What is asked | Copy down the lines below word for word, starting at the first line and ending with the line that contains "coord(1268,451)".

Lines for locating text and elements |

::::

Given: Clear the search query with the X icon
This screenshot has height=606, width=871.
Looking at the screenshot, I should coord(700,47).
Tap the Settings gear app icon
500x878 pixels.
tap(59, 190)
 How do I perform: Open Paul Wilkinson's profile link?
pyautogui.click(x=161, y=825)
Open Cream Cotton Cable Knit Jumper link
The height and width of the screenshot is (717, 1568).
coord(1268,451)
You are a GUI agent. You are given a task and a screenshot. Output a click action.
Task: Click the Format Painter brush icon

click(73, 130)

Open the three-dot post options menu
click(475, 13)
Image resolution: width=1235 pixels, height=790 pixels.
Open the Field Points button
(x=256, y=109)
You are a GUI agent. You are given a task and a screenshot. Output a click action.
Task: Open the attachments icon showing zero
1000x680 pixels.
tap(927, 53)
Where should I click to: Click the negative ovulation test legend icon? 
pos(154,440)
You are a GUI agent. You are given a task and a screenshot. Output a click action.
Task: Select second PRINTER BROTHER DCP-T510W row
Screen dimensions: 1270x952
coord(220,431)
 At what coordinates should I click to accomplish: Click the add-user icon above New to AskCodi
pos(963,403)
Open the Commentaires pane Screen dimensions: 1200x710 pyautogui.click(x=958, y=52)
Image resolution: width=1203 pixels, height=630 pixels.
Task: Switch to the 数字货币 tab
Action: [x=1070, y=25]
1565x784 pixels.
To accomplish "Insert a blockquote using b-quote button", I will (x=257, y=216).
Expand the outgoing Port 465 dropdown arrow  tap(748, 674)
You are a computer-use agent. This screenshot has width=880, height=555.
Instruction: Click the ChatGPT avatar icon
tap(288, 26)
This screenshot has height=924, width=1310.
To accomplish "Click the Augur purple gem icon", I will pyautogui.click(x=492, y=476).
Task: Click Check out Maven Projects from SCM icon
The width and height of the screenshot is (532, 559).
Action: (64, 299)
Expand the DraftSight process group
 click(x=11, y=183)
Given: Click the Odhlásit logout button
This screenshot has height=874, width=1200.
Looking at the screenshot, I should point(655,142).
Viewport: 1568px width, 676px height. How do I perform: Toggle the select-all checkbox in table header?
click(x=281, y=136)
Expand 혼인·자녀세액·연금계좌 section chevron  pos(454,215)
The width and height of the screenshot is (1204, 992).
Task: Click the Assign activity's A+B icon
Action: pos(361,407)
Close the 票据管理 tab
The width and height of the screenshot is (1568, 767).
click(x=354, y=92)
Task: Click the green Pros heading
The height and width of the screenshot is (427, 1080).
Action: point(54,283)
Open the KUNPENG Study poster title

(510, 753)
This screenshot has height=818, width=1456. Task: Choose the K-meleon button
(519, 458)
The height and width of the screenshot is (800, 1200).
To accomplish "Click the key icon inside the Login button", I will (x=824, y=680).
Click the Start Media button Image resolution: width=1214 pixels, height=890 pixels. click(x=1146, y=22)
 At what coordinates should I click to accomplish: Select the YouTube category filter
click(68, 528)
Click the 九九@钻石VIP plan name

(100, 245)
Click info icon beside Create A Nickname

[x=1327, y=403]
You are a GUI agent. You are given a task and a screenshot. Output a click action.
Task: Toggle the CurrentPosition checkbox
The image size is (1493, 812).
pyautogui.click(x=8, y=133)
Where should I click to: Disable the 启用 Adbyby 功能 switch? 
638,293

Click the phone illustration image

::::

Written answer |
Given: Clear the search query with the X icon
This screenshot has height=606, width=871.
Looking at the screenshot, I should coord(700,47).
Tap the Settings gear app icon
500x878 pixels.
tap(59, 190)
 How do I perform: Open Paul Wilkinson's profile link?
pyautogui.click(x=161, y=825)
Open Cream Cotton Cable Knit Jumper link
The height and width of the screenshot is (717, 1568).
coord(1268,451)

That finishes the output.